→ **What to produce**:
Word for word, please copy the line containing "The height and width of the screenshot is (489, 1260)." and all lines after it in the entries below, and only those, leaving every picture out.

→ **Source records**:
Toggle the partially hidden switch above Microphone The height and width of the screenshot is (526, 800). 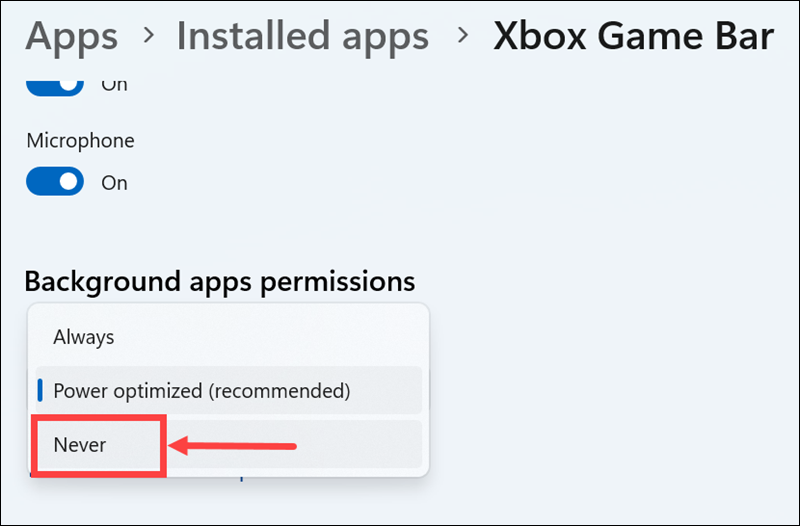click(55, 87)
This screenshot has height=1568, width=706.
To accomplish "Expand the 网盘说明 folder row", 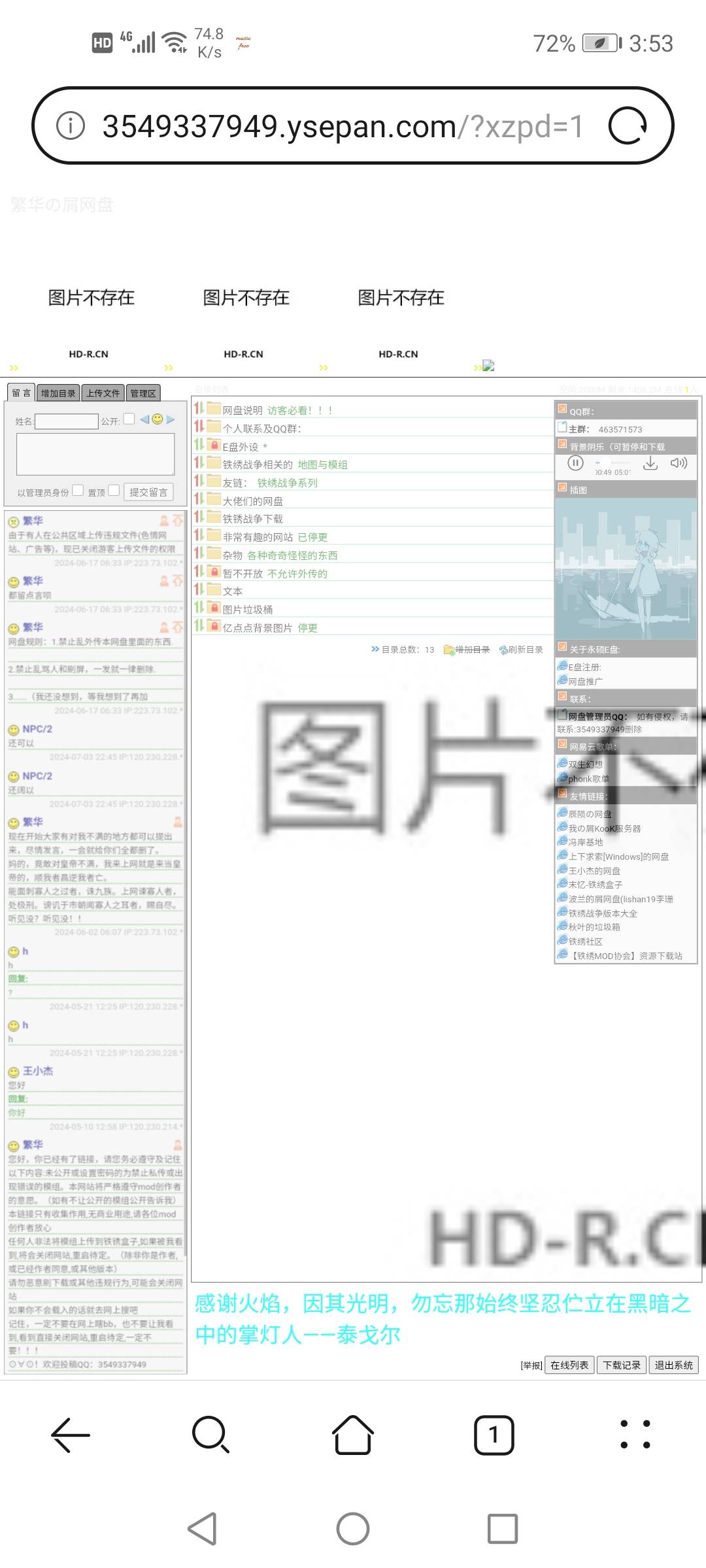I will [x=199, y=409].
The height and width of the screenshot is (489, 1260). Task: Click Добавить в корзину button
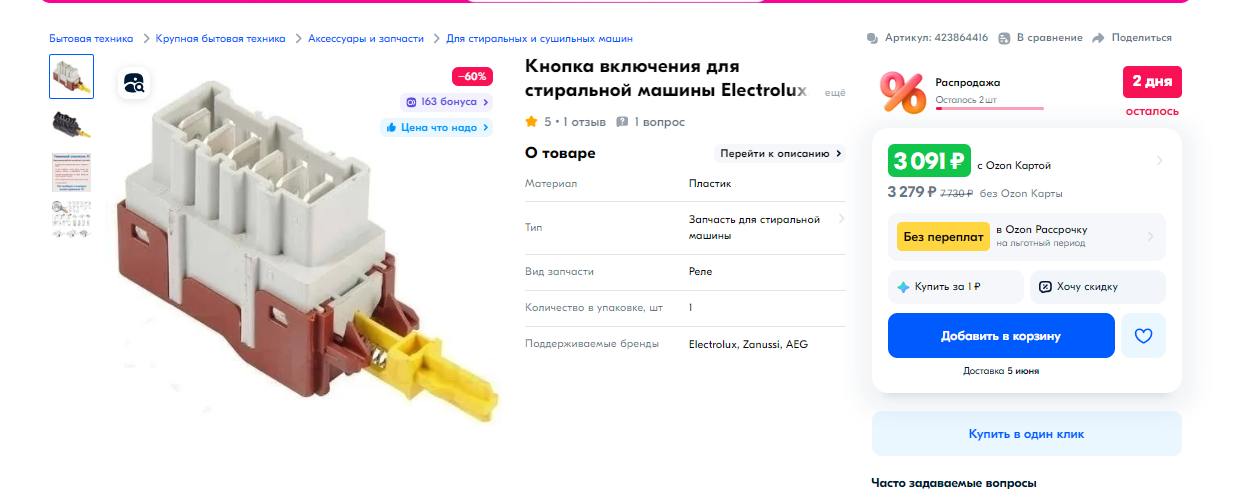coord(1001,336)
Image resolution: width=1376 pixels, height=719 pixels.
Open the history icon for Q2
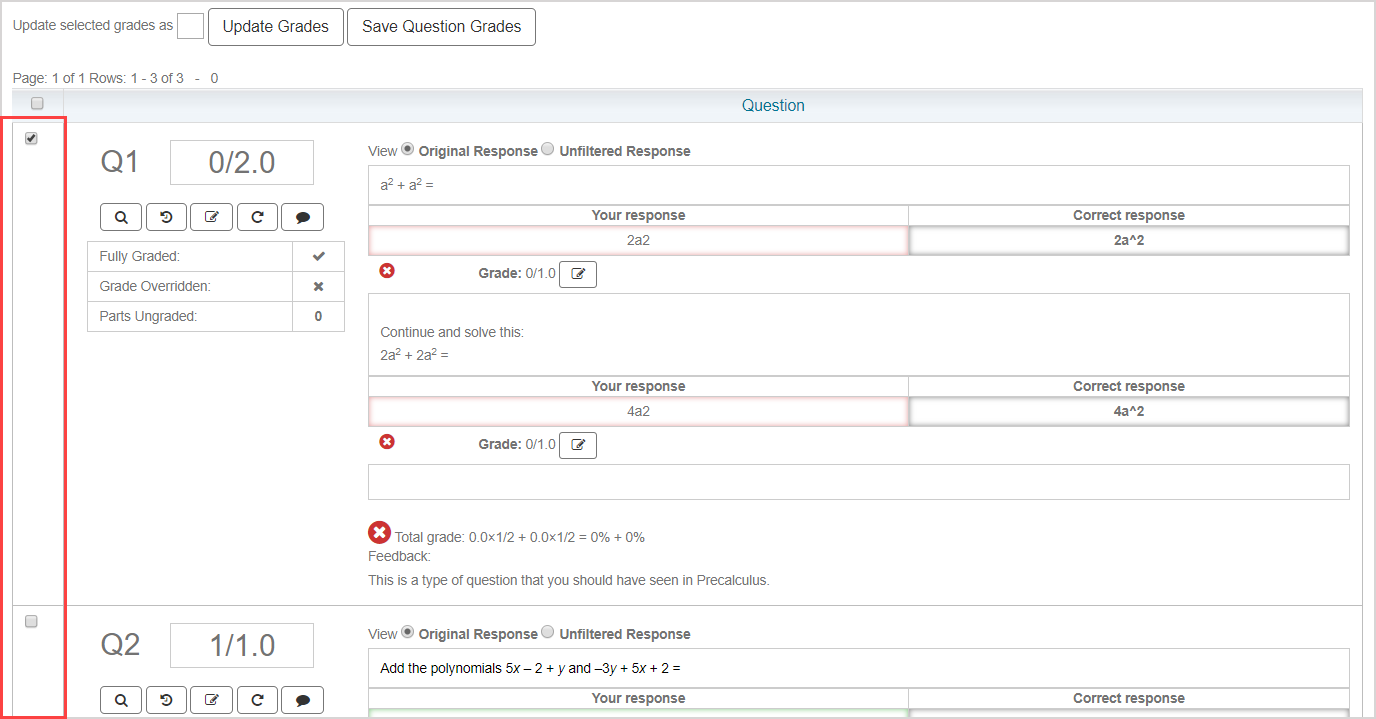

→ **Exercise response**:
The height and width of the screenshot is (489, 1260). Task: Click Добавить в корзину button
coord(1001,336)
Image resolution: width=1376 pixels, height=719 pixels.
Open the history icon for Q2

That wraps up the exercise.